Vidas Inocentes - Parte 3


***


C- Maria, anda cá ao colo da mana, que preciso de falar contigo.
Sentou-se muito carinhosamente, como sempre.
M- Do quê mana ? Eu fiz alguma coisa ?
C- Não. Não querias que eu te explicasse onde a mãe tinha ido e como é que ela olhava por nós ?
M- sim mana.
C- Olha princesa, a mãe não volta mais. Agora somos só nos as duas e o pai. Ela foi para o céu, onde os anjinhos estão. E lá ela olha por nós. Mas apesar de ela nunca mais voltar, ela vai ficar sempre aqui.
E pus-lhe a mão no peito. Penso que ela não ligou á minha conversa. Encostou a cabeça.
M- Está bem mana.
Não voltei a tocar no assunto, talvez mais tarde eu lhe voltasse a falar daquilo, não ia permitir que ela esquece-se a mãe. Nem queria isso. Quero que ela se lembre dela, assim como eu.
Dormimos juntas, tinha necessidade de estar perto dela. No dia seguinte foi a mesma rotina. Levar a Maria á creche e ir para a escola. Era os únicos sítios que conhecia. A creche da Maria, a zona onde vivia, e a minha escola. Entrei na sala, e sentei-me ao lado do meu colega. Teve a aula toda a olhar para mim. Já me estava a irritar. Quando saímos fui na direcção dele.
C- Olha queres-me dizer alguma coisa ?
D- Não, porquê ?
C- Então ficaste a aula toda a olhar para mim porquê ?
D- Na verdade queria dizer. Quer dizer, queria perguntar. Porque é que ontem ficaste chateada ?
C- Não fiquei chateada, simplesmente não gosto que se metam comigo. E até ficamos melhor assim. Tu na tua, e eu na minha, entendidos ?
D- És mesmo gira.
Olhei para ele com cara de quem lhe queria dar um bom tareão. Virei costas, e continuei a andar. Não gostava daquela escola. Era tudo tão antipático. Lá na minha antiga escola, tudo se conhecias, todos se davam bem. Mas também era uma escola mais pequena.

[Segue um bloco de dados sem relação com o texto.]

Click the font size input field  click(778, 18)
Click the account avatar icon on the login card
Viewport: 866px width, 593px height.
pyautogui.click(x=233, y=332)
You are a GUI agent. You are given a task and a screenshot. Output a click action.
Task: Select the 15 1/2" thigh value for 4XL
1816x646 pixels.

Hoje fiquei a saber, que a minha turma era a de eleição das miúdas do 5º ano. Tudo por causa do David. Ri-me tanto sozinha, á pala disto.
Enquanto me sentei lá pelos cantos da escola a ler, veio uma rapariga falar comigo.
- Olá miuda nova.- Sorriu
C- Tu és ?
- Eu sou a Sofia. Não sei se reparaste mas sou da tua turma. É um bocadinho impossível de reparares, porque nunca olhas para ninguém.

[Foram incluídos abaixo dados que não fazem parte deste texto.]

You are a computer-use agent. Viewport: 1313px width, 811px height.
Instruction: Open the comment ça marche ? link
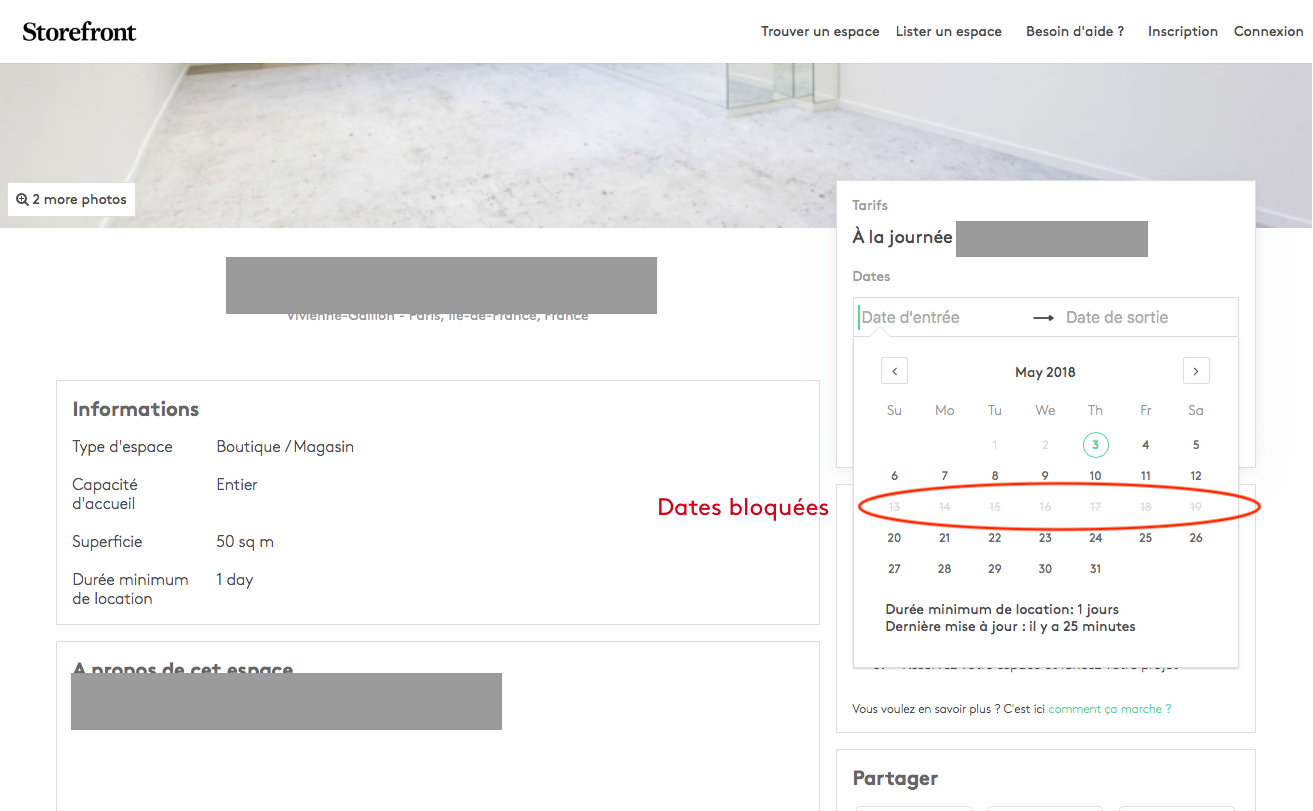point(1109,709)
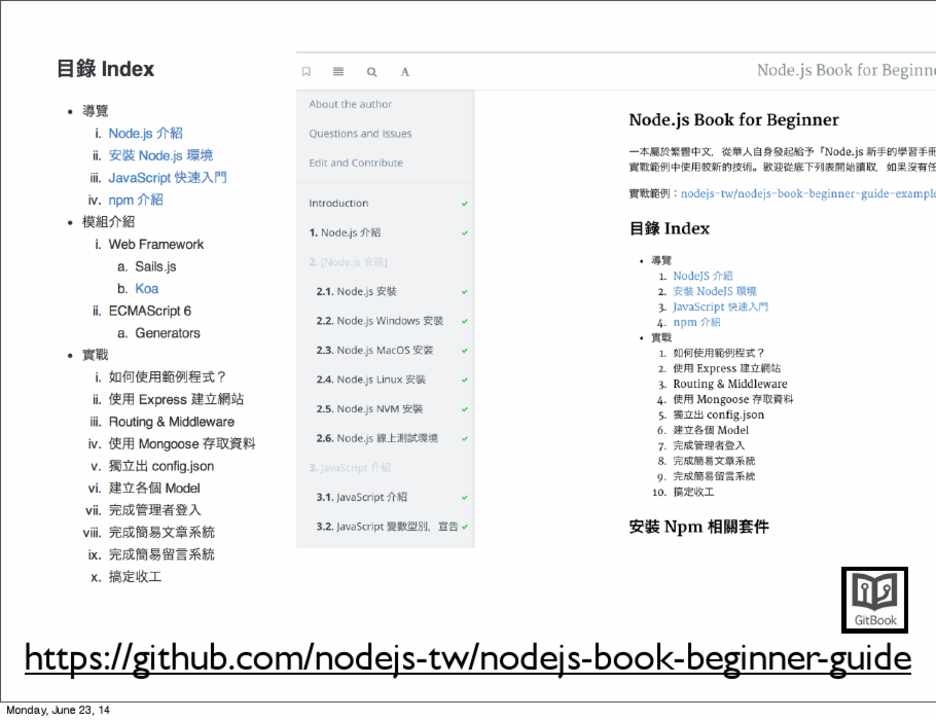Screen dimensions: 936x720
Task: Click the GitBook logo icon
Action: (874, 600)
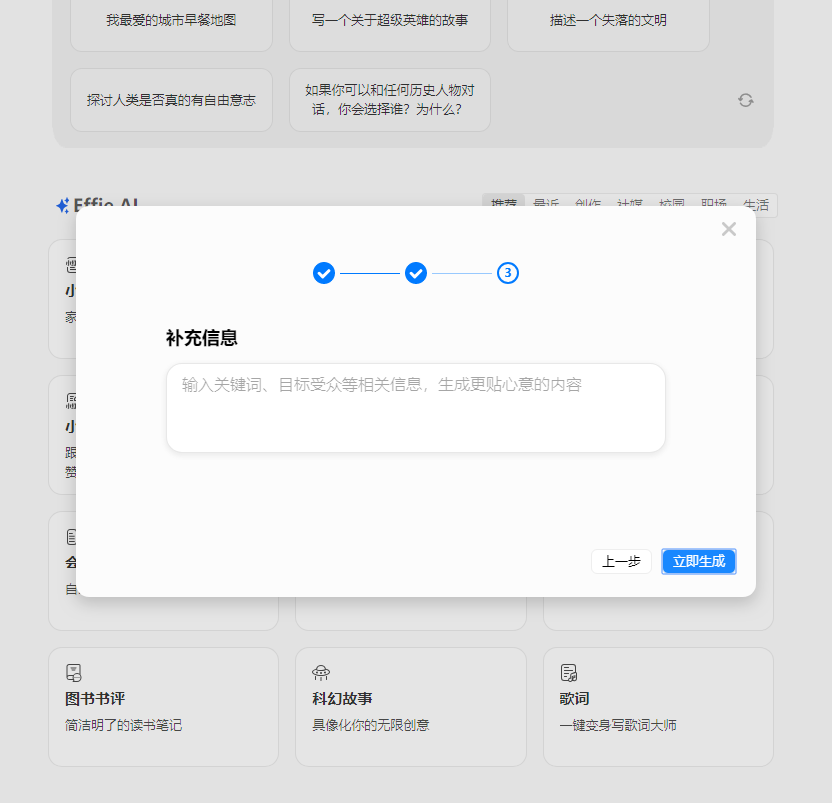Click the first completed step checkmark icon
832x803 pixels.
(x=324, y=273)
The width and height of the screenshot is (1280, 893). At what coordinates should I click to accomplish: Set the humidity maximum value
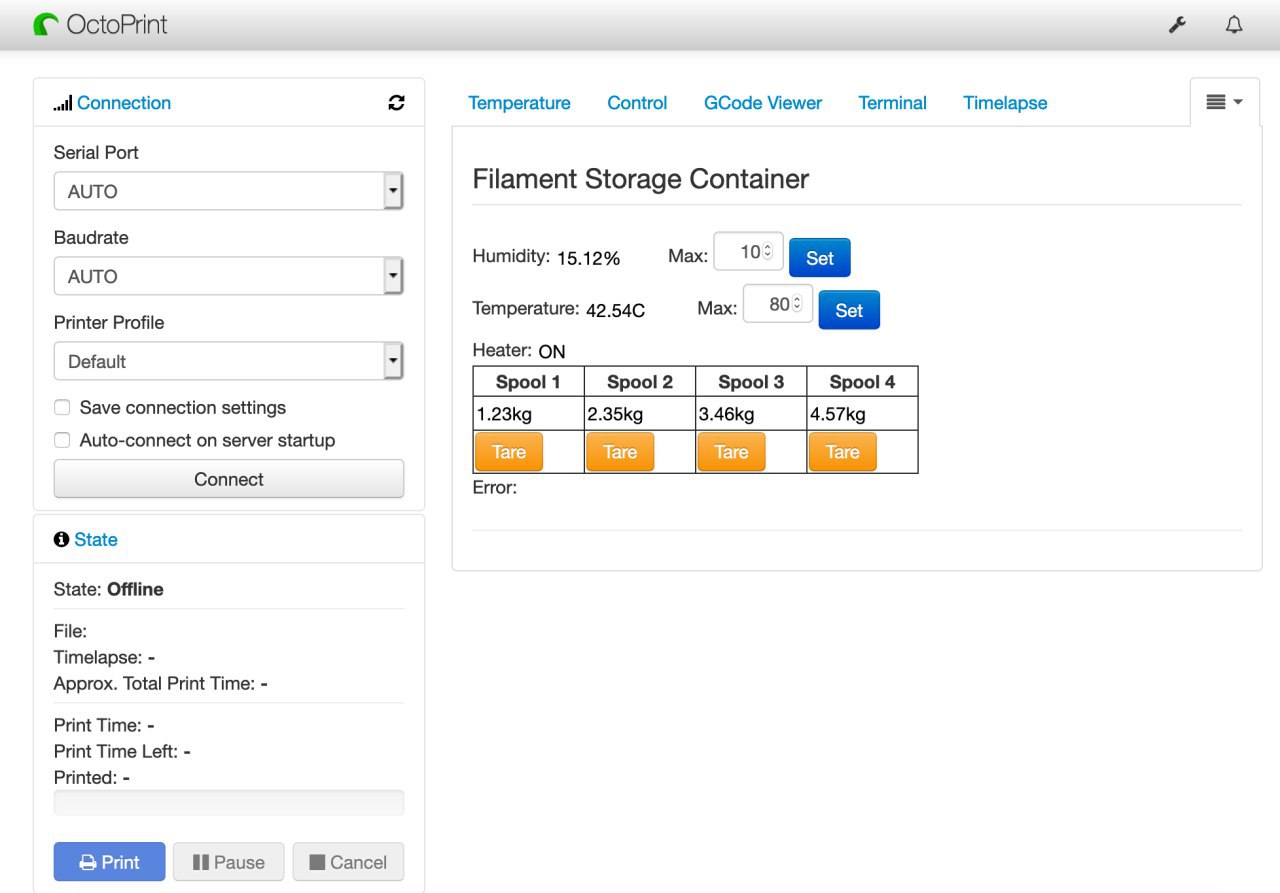[820, 258]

Ri-me. Era engraçada. Falava muito rápido, e fazia umas caretas giras.
C- Olá Sofia, eu sou a Carolina. Não é por mal, só acho que têm todos muita mania, e então mais vale nem dar importância.
S- Uau ! Ainda bem que partilhamos da mesma opinião. Anda, vou-te mostrar a gente fixe que há por estes lados.

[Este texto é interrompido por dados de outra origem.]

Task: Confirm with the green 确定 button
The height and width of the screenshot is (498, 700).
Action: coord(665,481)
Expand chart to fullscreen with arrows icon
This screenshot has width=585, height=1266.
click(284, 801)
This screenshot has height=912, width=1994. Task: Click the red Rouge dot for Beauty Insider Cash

Demos umas três voltas pela escola, que por acaso até era grande.
C- Sofia, quem é aquele rapaz ali ?
S- É o Daniel. Um dos mais populares aqui da escola, e mais antigo. Penso que tenha 19 anos, mas esquece é um alvo impossível.
C- Eu também não queria nada, só perguntei porque chamou a atenção.
Na verdade ele era lindo. Tinha o cabelo castanho claro, uns olhos pretos mas profundos, e depois um estilo que tirava o ar a qualquer uma. Mas felizmente, já meti na minha cabeça que não quero mais desilusões, então nem voltei a pensar nele.

4 comentários:

  1. continua, estou a adorar :)
    ( o título tem um pequeno erro xs )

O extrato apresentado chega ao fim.